-- Exercise input follows --

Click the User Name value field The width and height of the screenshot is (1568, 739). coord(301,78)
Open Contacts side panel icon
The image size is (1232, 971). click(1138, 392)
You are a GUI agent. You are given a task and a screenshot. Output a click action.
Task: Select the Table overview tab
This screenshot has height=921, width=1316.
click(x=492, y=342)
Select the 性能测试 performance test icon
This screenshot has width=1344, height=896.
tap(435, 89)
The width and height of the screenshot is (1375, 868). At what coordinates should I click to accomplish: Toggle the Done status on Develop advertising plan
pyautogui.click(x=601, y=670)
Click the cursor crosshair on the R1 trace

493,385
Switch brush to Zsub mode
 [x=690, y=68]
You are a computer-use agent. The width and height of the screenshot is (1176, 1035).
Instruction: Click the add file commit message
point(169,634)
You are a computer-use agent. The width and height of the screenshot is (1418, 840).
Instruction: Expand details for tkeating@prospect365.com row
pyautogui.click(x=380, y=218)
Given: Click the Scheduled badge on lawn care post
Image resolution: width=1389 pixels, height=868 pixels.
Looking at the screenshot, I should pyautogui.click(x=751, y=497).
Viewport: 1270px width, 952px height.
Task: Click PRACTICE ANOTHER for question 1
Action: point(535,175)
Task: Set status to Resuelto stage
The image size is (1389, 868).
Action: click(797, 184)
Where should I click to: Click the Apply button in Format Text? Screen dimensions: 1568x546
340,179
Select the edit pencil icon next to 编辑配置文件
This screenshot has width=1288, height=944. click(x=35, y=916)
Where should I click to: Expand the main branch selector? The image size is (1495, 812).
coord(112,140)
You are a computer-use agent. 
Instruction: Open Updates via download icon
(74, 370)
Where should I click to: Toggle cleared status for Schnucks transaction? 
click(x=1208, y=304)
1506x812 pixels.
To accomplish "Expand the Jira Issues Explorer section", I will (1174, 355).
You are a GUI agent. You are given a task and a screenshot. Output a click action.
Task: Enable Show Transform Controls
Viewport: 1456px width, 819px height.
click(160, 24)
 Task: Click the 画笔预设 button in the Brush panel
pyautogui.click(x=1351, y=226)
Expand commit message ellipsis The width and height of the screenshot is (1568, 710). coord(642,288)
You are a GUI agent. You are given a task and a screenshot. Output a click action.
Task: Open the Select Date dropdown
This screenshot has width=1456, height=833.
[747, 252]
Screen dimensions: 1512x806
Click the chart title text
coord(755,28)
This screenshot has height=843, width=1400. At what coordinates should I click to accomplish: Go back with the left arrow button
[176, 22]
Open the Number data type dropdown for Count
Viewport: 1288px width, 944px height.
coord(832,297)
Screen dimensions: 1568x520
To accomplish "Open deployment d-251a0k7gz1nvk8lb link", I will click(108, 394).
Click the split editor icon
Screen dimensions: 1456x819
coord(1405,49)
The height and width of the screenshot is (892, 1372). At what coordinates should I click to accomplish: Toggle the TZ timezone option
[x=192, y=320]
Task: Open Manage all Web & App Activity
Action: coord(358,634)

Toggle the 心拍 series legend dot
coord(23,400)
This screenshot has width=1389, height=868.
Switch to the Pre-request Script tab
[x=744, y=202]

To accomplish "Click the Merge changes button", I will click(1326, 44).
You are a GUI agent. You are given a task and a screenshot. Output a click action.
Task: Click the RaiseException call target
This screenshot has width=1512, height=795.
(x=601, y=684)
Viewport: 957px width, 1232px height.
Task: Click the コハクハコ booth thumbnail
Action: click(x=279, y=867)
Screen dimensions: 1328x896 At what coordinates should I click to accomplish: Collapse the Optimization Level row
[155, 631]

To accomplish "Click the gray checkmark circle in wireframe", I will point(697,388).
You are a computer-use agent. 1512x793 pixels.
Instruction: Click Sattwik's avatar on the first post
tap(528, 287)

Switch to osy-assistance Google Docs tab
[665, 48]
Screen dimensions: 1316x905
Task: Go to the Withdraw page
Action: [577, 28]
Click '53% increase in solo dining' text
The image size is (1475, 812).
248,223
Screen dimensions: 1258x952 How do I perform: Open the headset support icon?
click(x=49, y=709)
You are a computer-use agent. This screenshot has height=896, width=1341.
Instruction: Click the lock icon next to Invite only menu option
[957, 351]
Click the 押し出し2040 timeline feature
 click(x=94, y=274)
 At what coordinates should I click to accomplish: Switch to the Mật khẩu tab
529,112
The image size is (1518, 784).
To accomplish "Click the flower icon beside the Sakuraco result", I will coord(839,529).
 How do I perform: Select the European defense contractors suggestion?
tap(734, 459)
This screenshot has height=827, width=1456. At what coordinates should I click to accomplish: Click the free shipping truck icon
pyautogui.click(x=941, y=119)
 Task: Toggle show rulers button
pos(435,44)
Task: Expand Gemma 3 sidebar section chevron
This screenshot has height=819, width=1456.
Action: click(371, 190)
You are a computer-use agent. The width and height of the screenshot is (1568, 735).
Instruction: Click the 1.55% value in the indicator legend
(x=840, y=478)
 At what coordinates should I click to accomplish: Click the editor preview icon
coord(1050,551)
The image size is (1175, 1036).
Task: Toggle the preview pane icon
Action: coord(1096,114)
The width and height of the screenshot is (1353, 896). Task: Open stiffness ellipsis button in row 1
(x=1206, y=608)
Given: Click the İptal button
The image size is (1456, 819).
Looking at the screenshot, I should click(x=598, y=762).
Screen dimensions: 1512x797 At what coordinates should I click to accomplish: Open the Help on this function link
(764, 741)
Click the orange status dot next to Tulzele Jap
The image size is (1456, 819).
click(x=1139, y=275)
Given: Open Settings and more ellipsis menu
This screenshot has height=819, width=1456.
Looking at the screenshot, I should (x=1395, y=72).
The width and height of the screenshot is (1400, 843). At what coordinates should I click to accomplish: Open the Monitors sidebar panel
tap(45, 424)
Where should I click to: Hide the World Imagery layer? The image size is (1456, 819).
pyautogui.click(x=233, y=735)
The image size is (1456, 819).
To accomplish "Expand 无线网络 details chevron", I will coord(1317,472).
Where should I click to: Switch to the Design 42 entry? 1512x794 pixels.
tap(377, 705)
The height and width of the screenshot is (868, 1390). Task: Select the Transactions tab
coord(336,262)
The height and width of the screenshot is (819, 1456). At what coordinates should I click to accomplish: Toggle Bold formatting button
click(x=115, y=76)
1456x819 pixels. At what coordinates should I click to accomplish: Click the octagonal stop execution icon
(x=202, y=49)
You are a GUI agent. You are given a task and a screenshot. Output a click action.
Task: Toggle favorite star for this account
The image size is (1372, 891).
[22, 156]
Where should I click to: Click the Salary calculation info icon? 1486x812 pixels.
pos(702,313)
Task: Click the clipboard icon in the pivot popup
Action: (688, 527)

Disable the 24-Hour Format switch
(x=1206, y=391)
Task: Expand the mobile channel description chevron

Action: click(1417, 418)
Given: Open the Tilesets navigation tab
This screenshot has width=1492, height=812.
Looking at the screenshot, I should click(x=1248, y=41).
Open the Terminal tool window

-- Exercise input concluded --

▶ Description of the task:
Would you copy the whole listing exactly?

▶ Result of the task:
Click the User Name value field The width and height of the screenshot is (1568, 739). coord(301,78)
Open Contacts side panel icon
The image size is (1232, 971). click(1138, 392)
You are a GUI agent. You are given a task and a screenshot. Output a click action.
Task: Select the Table overview tab
This screenshot has height=921, width=1316.
click(x=492, y=342)
Select the 性能测试 performance test icon
This screenshot has width=1344, height=896.
tap(435, 89)
The width and height of the screenshot is (1375, 868). At what coordinates should I click to accomplish: Toggle the Done status on Develop advertising plan
pyautogui.click(x=601, y=670)
Click the cursor crosshair on the R1 trace

493,385
Switch brush to Zsub mode
 [x=690, y=68]
You are a computer-use agent. The width and height of the screenshot is (1176, 1035).
Instruction: Click the add file commit message
point(169,634)
You are a computer-use agent. The width and height of the screenshot is (1418, 840).
Instruction: Expand details for tkeating@prospect365.com row
pyautogui.click(x=380, y=218)
Given: Click the Scheduled badge on lawn care post
Image resolution: width=1389 pixels, height=868 pixels.
Looking at the screenshot, I should pyautogui.click(x=751, y=497).
Viewport: 1270px width, 952px height.
Task: Click PRACTICE ANOTHER for question 1
Action: point(535,175)
Task: Set status to Resuelto stage
The image size is (1389, 868).
Action: click(797, 184)
Where should I click to: Click the Apply button in Format Text? Screen dimensions: 1568x546
340,179
Select the edit pencil icon next to 编辑配置文件
This screenshot has width=1288, height=944. click(x=35, y=916)
Where should I click to: Expand the main branch selector? The image size is (1495, 812).
coord(112,140)
You are a computer-use agent. 
Instruction: Open Updates via download icon
(74, 370)
Where should I click to: Toggle cleared status for Schnucks transaction? 
click(x=1208, y=304)
1506x812 pixels.
To accomplish "Expand the Jira Issues Explorer section", I will (1174, 355).
You are a GUI agent. You are given a task and a screenshot. Output a click action.
Task: Enable Show Transform Controls
Viewport: 1456px width, 819px height.
click(160, 24)
 Task: Click the 画笔预设 button in the Brush panel
pyautogui.click(x=1351, y=226)
Expand commit message ellipsis The width and height of the screenshot is (1568, 710). coord(642,288)
You are a GUI agent. You are given a task and a screenshot. Output a click action.
Task: Open the Select Date dropdown
This screenshot has width=1456, height=833.
[747, 252]
Screen dimensions: 1512x806
Click the chart title text
coord(755,28)
This screenshot has height=843, width=1400. At what coordinates should I click to accomplish: Go back with the left arrow button
[176, 22]
Open the Number data type dropdown for Count
Viewport: 1288px width, 944px height.
coord(832,297)
Screen dimensions: 1568x520
To accomplish "Open deployment d-251a0k7gz1nvk8lb link", I will click(108, 394).
Click the split editor icon
Screen dimensions: 1456x819
coord(1405,49)
The height and width of the screenshot is (892, 1372). At what coordinates should I click to accomplish: Toggle the TZ timezone option
[x=192, y=320]
Task: Open Manage all Web & App Activity
Action: coord(358,634)

Toggle the 心拍 series legend dot
coord(23,400)
This screenshot has width=1389, height=868.
Switch to the Pre-request Script tab
[x=744, y=202]

To accomplish "Click the Merge changes button", I will click(1326, 44).
You are a GUI agent. You are given a task and a screenshot. Output a click action.
Task: Click the RaiseException call target
This screenshot has width=1512, height=795.
(x=601, y=684)
Viewport: 957px width, 1232px height.
Task: Click the コハクハコ booth thumbnail
Action: click(x=279, y=867)
Screen dimensions: 1328x896 At what coordinates should I click to accomplish: Collapse the Optimization Level row
[155, 631]

To accomplish "Click the gray checkmark circle in wireframe", I will point(697,388).
You are a computer-use agent. 1512x793 pixels.
Instruction: Click Sattwik's avatar on the first post
tap(528, 287)

Switch to osy-assistance Google Docs tab
[665, 48]
Screen dimensions: 1316x905
Task: Go to the Withdraw page
Action: [577, 28]
Click '53% increase in solo dining' text
The image size is (1475, 812).
248,223
Screen dimensions: 1258x952 How do I perform: Open the headset support icon?
click(x=49, y=709)
You are a computer-use agent. This screenshot has height=896, width=1341.
Instruction: Click the lock icon next to Invite only menu option
[957, 351]
Click the 押し出し2040 timeline feature
 click(x=94, y=274)
 At what coordinates should I click to accomplish: Switch to the Mật khẩu tab
529,112
The image size is (1518, 784).
To accomplish "Click the flower icon beside the Sakuraco result", I will coord(839,529).
 How do I perform: Select the European defense contractors suggestion?
tap(734, 459)
This screenshot has height=827, width=1456. At what coordinates should I click to accomplish: Click the free shipping truck icon
pyautogui.click(x=941, y=119)
 Task: Toggle show rulers button
pos(435,44)
Task: Expand Gemma 3 sidebar section chevron
This screenshot has height=819, width=1456.
Action: click(371, 190)
You are a computer-use agent. The width and height of the screenshot is (1568, 735).
Instruction: Click the 1.55% value in the indicator legend
(x=840, y=478)
 At what coordinates should I click to accomplish: Click the editor preview icon
coord(1050,551)
The image size is (1175, 1036).
Task: Toggle the preview pane icon
Action: coord(1096,114)
The width and height of the screenshot is (1353, 896). Task: Open stiffness ellipsis button in row 1
(x=1206, y=608)
Given: Click the İptal button
The image size is (1456, 819).
Looking at the screenshot, I should click(x=598, y=762).
Screen dimensions: 1512x797 At what coordinates should I click to accomplish: Open the Help on this function link
(764, 741)
Click the orange status dot next to Tulzele Jap
The image size is (1456, 819).
click(x=1139, y=275)
Given: Open Settings and more ellipsis menu
This screenshot has height=819, width=1456.
Looking at the screenshot, I should (x=1395, y=72).
The width and height of the screenshot is (1400, 843). At what coordinates should I click to accomplish: Open the Monitors sidebar panel
tap(45, 424)
Where should I click to: Hide the World Imagery layer? The image size is (1456, 819).
pyautogui.click(x=233, y=735)
The image size is (1456, 819).
To accomplish "Expand 无线网络 details chevron", I will coord(1317,472).
Where should I click to: Switch to the Design 42 entry? 1512x794 pixels.
tap(377, 705)
The height and width of the screenshot is (868, 1390). Task: Select the Transactions tab
coord(336,262)
The height and width of the screenshot is (819, 1456). At what coordinates should I click to accomplish: Toggle Bold formatting button
click(x=115, y=76)
1456x819 pixels. At what coordinates should I click to accomplish: Click the octagonal stop execution icon
(x=202, y=49)
You are a GUI agent. You are given a task and a screenshot. Output a click action.
Task: Toggle favorite star for this account
The image size is (1372, 891).
[22, 156]
Where should I click to: Click the Salary calculation info icon? 1486x812 pixels.
pos(702,313)
Task: Click the clipboard icon in the pivot popup
Action: (688, 527)

Disable the 24-Hour Format switch
(x=1206, y=391)
Task: Expand the mobile channel description chevron

Action: click(1417, 418)
Given: Open the Tilesets navigation tab
This screenshot has width=1492, height=812.
Looking at the screenshot, I should click(x=1248, y=41).
Open the Terminal tool window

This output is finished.